Exercise goal: Copy the records starting with the line containing "Click the large letterhead 湖北师范学院 at the top" and going on through the line containing "(x=234, y=254)", keeping every line and offsetting each coordinate in the answers by 131. Leave the pictures out.

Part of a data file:

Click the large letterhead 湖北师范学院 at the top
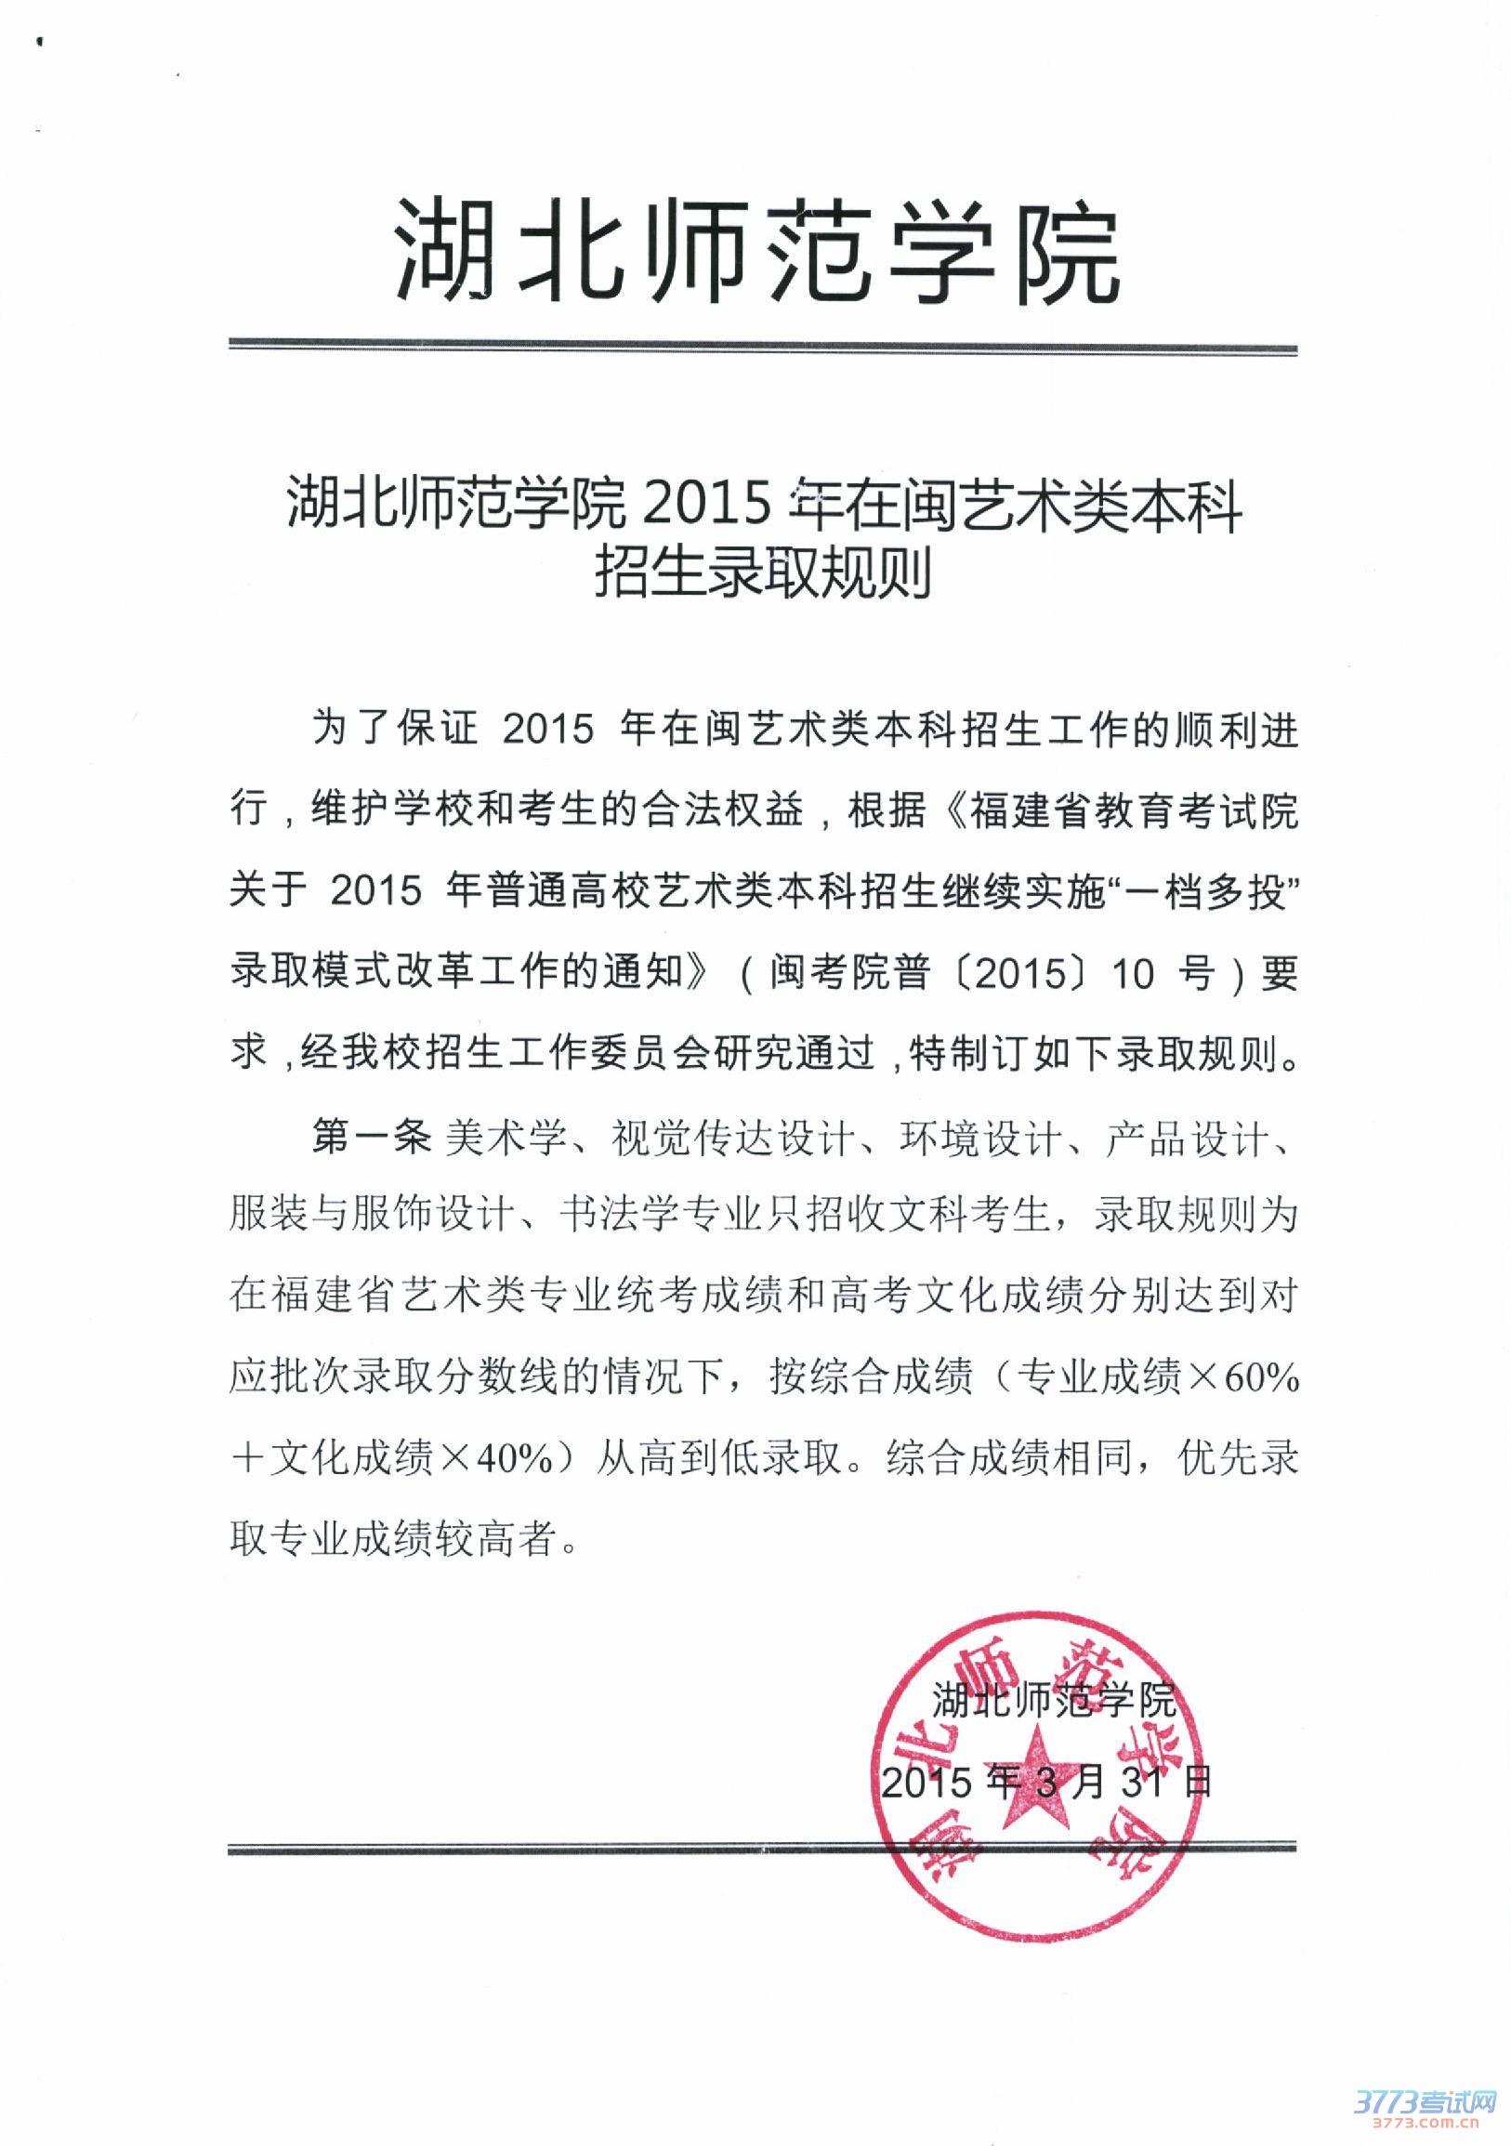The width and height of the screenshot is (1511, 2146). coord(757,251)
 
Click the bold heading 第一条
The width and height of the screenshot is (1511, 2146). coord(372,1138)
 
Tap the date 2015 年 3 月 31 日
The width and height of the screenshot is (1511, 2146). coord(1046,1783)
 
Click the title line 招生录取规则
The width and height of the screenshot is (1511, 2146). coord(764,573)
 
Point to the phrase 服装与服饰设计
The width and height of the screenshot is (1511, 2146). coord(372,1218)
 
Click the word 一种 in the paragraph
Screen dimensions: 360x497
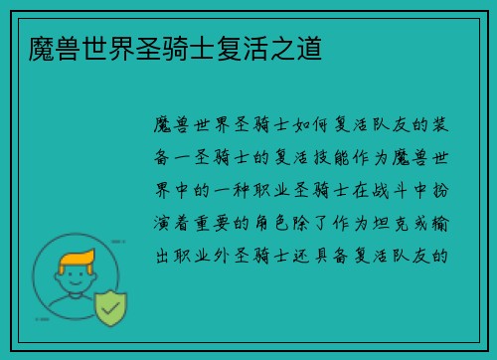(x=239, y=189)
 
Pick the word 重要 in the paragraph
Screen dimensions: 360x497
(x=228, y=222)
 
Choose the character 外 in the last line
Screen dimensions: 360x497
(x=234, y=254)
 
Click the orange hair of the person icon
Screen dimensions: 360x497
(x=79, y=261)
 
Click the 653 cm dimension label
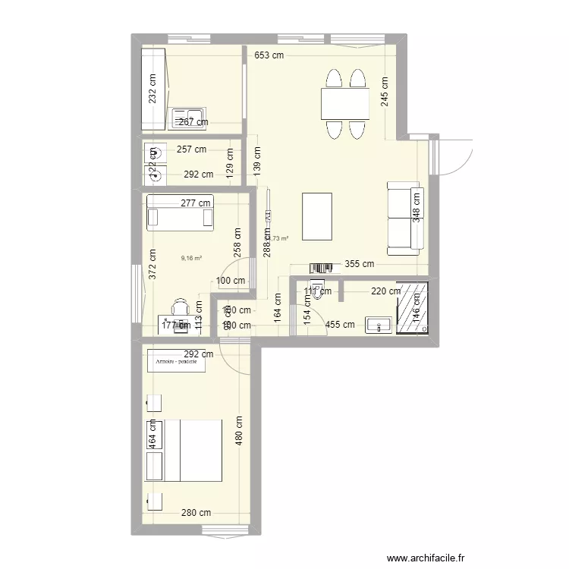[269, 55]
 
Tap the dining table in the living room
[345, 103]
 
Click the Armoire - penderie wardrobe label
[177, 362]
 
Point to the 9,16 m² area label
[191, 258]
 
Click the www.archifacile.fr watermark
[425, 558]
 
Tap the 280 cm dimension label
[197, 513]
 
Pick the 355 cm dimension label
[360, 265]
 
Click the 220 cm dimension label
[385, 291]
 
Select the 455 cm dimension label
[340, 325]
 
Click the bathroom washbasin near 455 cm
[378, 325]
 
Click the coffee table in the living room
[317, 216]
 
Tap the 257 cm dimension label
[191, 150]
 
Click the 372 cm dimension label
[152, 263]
* * *
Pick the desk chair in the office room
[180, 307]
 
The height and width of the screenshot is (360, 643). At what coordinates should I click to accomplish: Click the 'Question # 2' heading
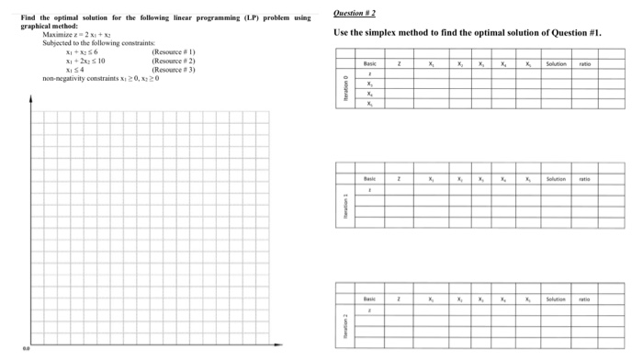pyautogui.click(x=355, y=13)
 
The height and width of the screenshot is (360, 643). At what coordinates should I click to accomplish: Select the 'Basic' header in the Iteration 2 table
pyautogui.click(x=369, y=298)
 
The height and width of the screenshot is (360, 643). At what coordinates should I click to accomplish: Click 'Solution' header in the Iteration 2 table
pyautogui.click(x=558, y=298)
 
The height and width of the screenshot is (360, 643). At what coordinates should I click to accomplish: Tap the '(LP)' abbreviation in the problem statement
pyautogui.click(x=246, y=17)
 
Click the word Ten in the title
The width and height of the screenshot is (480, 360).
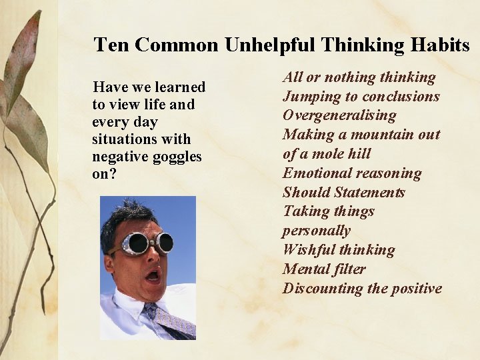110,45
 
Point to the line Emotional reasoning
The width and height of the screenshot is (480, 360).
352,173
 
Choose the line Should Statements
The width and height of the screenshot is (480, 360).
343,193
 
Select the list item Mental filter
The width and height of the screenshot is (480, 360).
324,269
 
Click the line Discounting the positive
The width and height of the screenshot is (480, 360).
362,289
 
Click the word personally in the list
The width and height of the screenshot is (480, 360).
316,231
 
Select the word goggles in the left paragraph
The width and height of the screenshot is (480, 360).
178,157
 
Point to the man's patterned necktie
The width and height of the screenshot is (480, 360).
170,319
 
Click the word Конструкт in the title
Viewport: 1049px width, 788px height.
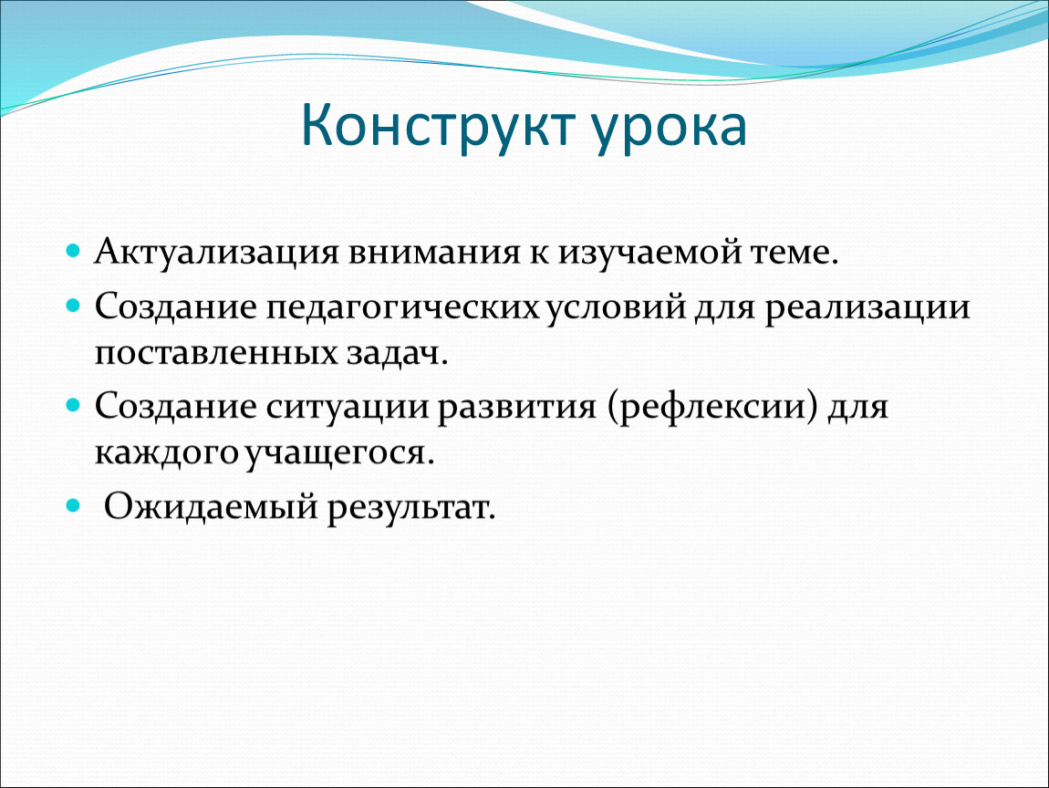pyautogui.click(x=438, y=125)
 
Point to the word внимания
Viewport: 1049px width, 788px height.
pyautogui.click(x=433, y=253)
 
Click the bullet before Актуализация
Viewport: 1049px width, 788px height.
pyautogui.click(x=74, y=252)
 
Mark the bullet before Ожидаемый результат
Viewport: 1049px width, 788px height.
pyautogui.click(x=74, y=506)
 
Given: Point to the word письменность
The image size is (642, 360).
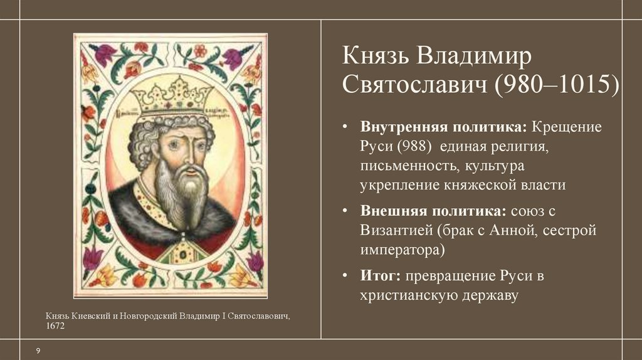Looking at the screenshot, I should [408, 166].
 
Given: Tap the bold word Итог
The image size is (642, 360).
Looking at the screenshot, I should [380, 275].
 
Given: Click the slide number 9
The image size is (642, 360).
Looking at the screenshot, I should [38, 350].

Result of this exercise:
Click the large letterhead 湖北师范学院 at the top
The width and height of the screenshot is (1511, 2146). coord(888,382)
 
Click the bold heading 第一条
The width and height of the screenshot is (1511, 2146). coord(503,1269)
 
Tap the date 2015 年 3 月 31 日
The width and height of the screenshot is (1511, 2146). coord(1177,1914)
 
Click the title line 招生录取规则
The width and height of the screenshot is (1511, 2146). coord(895,704)
 
Point to the phrase 服装与服饰设计
The width and height of the screenshot is (1511, 2146). coord(503,1349)
 
Click the word 一种 in the paragraph
Screen dimensions: 360x497
(x=370, y=320)
 
Pick the word 重要 in the paragraph
Screen dimensions: 360x497
(x=359, y=353)
 
Choose the character 外 in the last line
Screen dimensions: 360x497
(x=365, y=385)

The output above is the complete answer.